(Items from a pointing dataset)
>> START

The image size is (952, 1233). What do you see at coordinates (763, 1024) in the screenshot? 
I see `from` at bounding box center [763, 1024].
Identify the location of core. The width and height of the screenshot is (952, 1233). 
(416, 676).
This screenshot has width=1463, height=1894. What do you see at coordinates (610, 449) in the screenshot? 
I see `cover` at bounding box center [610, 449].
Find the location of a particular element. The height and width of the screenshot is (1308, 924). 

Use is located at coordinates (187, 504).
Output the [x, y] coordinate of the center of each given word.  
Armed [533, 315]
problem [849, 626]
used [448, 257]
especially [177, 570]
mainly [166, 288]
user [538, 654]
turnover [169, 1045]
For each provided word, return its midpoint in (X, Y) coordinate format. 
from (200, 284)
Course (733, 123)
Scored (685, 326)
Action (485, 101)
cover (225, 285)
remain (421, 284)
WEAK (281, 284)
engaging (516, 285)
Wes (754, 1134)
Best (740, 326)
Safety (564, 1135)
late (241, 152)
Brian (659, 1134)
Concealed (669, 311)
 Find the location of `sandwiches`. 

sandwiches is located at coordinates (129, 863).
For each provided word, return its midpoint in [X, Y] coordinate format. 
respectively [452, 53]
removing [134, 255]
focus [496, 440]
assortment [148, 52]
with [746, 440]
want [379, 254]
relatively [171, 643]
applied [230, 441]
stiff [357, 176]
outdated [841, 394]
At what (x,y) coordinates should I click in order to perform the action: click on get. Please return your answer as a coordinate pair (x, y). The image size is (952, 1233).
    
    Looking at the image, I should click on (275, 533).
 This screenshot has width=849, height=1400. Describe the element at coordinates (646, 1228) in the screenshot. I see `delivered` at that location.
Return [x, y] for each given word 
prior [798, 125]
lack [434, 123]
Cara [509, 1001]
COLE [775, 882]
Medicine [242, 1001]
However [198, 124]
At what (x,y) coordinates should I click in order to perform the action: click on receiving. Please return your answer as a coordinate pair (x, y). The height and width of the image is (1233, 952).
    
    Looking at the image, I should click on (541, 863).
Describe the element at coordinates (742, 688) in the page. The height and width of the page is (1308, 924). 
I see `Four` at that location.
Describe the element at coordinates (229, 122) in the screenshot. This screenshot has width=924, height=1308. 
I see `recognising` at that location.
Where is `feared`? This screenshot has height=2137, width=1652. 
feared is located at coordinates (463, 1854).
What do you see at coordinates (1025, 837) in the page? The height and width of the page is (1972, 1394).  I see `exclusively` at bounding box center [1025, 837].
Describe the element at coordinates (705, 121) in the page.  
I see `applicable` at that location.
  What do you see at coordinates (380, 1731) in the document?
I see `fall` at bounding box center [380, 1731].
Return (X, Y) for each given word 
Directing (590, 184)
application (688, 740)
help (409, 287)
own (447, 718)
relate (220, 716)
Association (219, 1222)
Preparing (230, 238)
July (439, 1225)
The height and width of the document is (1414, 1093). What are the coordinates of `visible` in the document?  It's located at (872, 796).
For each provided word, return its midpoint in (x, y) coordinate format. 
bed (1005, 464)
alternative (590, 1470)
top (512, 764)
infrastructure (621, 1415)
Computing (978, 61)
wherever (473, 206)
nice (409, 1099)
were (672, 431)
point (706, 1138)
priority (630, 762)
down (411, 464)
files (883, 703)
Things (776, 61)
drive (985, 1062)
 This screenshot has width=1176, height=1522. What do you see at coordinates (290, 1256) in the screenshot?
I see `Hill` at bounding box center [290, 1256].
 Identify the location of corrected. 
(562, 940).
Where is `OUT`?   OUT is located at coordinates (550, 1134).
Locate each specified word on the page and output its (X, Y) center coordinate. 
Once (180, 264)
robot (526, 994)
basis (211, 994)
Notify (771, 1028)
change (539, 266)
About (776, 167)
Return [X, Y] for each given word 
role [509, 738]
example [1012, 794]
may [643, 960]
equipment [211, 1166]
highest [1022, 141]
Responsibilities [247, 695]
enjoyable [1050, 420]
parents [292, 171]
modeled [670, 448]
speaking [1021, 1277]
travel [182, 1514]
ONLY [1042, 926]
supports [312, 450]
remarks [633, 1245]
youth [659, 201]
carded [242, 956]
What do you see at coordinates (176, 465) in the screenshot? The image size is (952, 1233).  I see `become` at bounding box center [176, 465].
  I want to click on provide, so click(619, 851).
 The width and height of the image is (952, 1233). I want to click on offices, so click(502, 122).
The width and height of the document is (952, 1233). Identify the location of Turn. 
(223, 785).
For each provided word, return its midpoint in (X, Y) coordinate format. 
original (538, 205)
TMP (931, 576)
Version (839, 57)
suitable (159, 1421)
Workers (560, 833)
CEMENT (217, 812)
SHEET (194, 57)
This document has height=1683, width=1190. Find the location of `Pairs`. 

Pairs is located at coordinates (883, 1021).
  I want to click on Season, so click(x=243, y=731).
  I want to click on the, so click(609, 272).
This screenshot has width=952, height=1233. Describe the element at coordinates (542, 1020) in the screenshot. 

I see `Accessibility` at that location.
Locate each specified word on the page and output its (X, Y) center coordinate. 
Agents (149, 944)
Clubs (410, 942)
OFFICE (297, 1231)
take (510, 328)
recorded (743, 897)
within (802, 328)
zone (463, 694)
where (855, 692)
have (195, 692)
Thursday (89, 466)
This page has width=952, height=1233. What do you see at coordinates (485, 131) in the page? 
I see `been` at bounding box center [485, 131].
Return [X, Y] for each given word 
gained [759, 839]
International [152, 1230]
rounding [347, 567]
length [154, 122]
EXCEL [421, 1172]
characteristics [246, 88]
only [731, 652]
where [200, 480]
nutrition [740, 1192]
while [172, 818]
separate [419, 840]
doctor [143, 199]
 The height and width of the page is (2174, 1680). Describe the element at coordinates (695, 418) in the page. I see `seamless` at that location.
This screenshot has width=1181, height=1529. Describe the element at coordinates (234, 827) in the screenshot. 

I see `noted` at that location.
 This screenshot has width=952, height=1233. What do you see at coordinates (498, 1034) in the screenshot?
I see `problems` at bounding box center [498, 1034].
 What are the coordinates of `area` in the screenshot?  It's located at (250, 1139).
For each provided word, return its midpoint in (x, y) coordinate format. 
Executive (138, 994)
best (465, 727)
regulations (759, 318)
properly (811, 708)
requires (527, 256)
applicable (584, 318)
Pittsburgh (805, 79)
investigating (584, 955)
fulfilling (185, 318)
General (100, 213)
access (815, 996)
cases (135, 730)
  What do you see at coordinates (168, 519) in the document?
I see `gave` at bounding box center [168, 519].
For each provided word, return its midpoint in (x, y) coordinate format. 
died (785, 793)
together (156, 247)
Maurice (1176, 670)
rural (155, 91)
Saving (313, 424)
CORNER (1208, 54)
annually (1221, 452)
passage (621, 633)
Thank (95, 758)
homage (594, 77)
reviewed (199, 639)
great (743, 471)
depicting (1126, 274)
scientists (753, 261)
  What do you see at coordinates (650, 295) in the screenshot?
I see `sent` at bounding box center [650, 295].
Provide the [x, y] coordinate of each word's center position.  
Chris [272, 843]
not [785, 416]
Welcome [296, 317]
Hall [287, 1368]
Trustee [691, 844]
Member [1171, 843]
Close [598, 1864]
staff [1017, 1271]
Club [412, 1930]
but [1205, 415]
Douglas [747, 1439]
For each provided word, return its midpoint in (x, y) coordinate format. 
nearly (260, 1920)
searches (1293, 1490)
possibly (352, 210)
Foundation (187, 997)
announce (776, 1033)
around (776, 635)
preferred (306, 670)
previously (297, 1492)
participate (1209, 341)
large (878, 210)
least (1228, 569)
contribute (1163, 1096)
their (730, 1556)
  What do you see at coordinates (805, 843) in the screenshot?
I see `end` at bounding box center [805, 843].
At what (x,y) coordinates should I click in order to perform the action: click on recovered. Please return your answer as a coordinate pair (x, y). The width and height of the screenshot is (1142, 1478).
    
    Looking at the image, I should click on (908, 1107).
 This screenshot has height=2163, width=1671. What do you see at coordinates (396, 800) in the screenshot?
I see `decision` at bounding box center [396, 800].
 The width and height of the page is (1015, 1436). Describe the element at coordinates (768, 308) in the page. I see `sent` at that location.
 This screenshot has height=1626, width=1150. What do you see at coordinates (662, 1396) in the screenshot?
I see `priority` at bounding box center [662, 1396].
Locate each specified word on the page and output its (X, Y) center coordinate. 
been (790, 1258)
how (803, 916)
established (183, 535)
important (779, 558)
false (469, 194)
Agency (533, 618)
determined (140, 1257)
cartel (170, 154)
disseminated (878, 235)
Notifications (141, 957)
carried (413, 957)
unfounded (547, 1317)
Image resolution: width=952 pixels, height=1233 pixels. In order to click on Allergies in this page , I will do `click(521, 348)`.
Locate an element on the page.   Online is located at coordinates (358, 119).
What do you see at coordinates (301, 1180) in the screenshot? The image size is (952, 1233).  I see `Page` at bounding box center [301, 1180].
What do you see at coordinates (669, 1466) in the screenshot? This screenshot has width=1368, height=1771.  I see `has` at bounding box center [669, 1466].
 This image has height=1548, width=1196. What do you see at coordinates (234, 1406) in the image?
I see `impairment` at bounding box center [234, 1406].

>> END

◆ **EXERCISE DESCRIPTION**
Copy the lines of the items above verbatim, starting with the line containing "false (469, 194)" and ending with the line containing "unfounded (547, 1317)", both included.

◆ **FINISHED EXERCISE**
false (469, 194)
Agency (533, 618)
determined (140, 1257)
cartel (170, 154)
disseminated (878, 235)
Notifications (141, 957)
carried (413, 957)
unfounded (547, 1317)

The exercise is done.